The building blocks of life could have their beginnings in the tiny icy grains that make up the gas and dust found between the stars, and those icy grains could be the key to understanding how life can arise on planets. With help from students, researchers have discovered an important pair of prebiotic molecules in the icy particles in interstellar space. The chemicals, found in a giant cloud of gas about 25,000 light-years from Earth may be a precursor to a key component of DNA and another may have a role in the formation of an important amino acid.
"We found the ultimate prebiotic of prebiotic molecules," said Anthony Remijan, of the National Radio Astronomy Observatory (NRAO).
Using the Green Bank Telescope (GBT) in West Virginia, researchers found a molecule called cyanomethanimine, which produces adenine, one of the four nucleobases that form the "rungs" in the ladder-like structure of DNA. The other molecule, called ethanamine, is thought to play a role in forming alanine, one of the twenty amino acids in the genetic code.
Previously, scientists thought such processes took place in the very tenuous gas between the stars. The new discoveries, however, suggest that the chemical formation sequences for these molecules occurred not in gas, but on the surfaces of ice grains in interstellar space.
"Finding these molecules in an interstellar gas cloud means that important building blocks for DNA and amino acids can ‘seed' newly-formed planets with the chemical precursors for life," said Remijan.
In each case, the newly-discovered interstellar molecules are intermediate stages in multi-step chemical processes leading to the final biological molecule. Details of the processes remain unclear, but the discoveries give new insight on where these processes occur.
"We need to do further experiments to better understand how these reactions work, but it could be that some of the first key steps toward biological chemicals occurred on tiny ice grains," Remijan said.
The discoveries were made possible by new technology that speeds the process of identifying the "fingerprints" of cosmic chemicals. Each molecule has a specific set of rotational states that it can assume. When it changes from one state to another, a specific amount of energy is either emitted or absorbed, often as radio waves at specific frequencies that can be observed with the GBT.
New laboratory techniques have allowed astrochemists to measure the characteristic patterns of such radio frequencies for specific molecules. Armed with that information, they then can match that pattern with the data received by the telescope.
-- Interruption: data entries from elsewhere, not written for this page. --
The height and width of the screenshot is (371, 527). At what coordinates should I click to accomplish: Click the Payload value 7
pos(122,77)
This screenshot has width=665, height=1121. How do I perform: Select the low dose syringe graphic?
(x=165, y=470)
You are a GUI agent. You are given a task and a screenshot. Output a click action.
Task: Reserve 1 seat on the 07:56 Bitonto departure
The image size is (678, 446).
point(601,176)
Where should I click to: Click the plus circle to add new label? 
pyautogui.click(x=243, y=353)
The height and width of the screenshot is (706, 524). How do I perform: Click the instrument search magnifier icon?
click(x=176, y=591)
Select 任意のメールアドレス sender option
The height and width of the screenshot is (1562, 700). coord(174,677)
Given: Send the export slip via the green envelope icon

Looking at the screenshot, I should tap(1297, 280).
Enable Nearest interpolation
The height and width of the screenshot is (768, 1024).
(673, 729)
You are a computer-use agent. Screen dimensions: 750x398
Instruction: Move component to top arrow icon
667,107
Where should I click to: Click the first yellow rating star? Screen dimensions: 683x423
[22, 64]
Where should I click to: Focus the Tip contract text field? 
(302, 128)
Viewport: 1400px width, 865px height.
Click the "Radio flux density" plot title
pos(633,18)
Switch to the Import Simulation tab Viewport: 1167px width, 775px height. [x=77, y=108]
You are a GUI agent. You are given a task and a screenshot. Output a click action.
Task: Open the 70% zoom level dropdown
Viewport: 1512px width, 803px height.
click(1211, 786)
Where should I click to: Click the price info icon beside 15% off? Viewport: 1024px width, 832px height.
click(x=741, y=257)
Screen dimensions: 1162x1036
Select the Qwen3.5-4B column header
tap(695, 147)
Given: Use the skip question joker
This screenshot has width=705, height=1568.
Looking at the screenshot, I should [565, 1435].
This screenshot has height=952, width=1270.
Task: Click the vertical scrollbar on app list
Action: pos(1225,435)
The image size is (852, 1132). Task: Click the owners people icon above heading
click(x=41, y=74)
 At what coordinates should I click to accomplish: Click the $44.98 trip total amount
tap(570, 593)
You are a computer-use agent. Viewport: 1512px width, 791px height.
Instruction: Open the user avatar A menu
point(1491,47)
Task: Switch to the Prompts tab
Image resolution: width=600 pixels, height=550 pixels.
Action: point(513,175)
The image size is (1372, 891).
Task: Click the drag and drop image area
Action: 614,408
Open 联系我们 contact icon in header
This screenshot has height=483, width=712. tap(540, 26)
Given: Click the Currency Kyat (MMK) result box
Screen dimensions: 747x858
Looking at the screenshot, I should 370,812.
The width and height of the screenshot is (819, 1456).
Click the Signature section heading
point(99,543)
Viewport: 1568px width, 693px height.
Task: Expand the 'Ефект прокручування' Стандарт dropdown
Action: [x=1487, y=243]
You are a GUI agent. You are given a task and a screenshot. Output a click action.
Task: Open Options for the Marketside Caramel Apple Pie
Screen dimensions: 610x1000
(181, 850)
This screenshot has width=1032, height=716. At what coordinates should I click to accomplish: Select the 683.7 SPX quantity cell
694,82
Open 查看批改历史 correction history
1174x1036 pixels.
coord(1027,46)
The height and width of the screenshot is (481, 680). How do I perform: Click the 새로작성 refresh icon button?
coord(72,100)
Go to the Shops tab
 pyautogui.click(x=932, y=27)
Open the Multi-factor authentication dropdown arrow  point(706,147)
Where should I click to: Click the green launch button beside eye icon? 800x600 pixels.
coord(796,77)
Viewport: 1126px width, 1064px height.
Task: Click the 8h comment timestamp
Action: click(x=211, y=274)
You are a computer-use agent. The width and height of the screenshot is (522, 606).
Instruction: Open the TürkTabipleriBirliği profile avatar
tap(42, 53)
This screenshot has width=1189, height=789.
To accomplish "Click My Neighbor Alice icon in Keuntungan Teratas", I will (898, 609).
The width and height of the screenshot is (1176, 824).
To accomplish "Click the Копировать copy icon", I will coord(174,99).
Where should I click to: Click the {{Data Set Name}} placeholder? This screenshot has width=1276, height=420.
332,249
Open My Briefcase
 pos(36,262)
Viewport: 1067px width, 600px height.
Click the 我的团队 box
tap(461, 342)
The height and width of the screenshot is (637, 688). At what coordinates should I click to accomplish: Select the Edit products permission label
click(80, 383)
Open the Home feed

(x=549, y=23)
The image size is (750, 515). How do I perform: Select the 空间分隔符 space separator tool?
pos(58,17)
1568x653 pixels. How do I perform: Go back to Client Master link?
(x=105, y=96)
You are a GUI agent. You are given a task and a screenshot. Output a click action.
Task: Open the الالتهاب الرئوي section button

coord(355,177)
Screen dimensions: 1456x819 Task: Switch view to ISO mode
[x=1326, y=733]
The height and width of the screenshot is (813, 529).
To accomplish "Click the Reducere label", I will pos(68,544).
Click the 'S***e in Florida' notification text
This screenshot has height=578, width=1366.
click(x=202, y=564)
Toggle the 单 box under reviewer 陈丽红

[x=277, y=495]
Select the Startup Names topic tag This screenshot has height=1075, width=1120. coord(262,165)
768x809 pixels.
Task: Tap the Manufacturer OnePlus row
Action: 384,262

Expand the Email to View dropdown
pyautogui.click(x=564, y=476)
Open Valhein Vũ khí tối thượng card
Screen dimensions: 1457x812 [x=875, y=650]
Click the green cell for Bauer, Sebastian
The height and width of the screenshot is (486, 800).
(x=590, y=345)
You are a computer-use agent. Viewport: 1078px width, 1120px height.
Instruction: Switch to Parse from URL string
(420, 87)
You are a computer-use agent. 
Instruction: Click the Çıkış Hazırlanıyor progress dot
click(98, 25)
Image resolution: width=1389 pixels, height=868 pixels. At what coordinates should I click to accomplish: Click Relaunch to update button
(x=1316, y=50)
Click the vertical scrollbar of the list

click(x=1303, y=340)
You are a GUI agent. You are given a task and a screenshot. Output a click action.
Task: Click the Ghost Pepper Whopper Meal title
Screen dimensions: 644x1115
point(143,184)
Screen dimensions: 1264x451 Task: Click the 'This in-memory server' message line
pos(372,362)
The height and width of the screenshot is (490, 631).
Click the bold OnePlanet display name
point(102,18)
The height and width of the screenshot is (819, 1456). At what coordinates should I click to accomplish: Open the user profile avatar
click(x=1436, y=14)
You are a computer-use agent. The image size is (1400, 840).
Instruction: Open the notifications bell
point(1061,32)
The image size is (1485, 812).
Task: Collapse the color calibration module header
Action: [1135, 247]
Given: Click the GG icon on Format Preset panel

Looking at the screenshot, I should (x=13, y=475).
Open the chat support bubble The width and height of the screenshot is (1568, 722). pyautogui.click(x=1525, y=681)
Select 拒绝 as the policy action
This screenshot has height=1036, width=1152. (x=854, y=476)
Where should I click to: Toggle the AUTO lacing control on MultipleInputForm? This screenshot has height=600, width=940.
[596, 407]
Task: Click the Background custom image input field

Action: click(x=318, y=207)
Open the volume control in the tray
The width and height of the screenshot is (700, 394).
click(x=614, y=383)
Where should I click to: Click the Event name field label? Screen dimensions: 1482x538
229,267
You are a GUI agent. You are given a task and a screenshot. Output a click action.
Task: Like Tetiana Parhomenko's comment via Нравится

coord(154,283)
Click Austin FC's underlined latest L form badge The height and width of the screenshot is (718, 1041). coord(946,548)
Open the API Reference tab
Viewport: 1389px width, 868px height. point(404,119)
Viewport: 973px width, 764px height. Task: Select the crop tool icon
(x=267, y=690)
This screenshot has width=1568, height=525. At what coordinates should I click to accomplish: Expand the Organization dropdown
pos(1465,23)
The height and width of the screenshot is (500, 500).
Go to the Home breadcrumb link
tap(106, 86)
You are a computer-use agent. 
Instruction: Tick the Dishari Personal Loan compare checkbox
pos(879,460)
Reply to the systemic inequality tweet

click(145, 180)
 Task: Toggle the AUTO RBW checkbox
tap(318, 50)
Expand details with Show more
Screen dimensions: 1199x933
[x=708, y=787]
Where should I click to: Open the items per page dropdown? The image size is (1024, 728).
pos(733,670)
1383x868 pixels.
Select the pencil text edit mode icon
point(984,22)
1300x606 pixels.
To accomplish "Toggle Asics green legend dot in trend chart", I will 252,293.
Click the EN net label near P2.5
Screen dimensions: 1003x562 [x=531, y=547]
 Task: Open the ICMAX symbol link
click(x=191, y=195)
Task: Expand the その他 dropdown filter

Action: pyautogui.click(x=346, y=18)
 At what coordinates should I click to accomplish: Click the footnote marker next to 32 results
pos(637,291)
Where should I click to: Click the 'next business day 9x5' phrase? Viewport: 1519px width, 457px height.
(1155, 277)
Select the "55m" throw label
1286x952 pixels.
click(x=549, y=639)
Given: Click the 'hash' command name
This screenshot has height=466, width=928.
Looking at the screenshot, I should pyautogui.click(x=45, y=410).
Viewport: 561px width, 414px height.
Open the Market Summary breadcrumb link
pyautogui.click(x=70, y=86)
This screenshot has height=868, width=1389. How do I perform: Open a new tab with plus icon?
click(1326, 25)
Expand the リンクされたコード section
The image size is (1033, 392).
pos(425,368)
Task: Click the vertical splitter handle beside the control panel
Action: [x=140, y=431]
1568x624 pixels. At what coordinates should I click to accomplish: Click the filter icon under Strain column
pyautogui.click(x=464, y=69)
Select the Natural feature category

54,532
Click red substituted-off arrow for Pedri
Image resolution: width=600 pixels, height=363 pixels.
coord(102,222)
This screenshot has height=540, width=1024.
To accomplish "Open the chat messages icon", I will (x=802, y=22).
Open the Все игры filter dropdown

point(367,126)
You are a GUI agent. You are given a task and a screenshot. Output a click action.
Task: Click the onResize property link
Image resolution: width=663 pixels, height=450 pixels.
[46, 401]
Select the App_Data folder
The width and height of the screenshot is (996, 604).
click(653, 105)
Laboratories at the University of Virginia and the Harvard-Smithsonian Center for Astrophysics measured radio emission from cyanomethanimine and ethanamine, and the frequency patterns from those molecules then were matched to publicly-available data produced by a survey done with the GBT from 2008 to 2011.
A team of undergraduate students participating in a special summer research program for minority students at the University of Virginia (U.Va.) conducted some of the experiments leading to the discovery of cyanomethanimine.
"This is a pretty special discovery and proves that early-career students can do remarkable research," said Books Pate, a U. Va professor who mentored the students.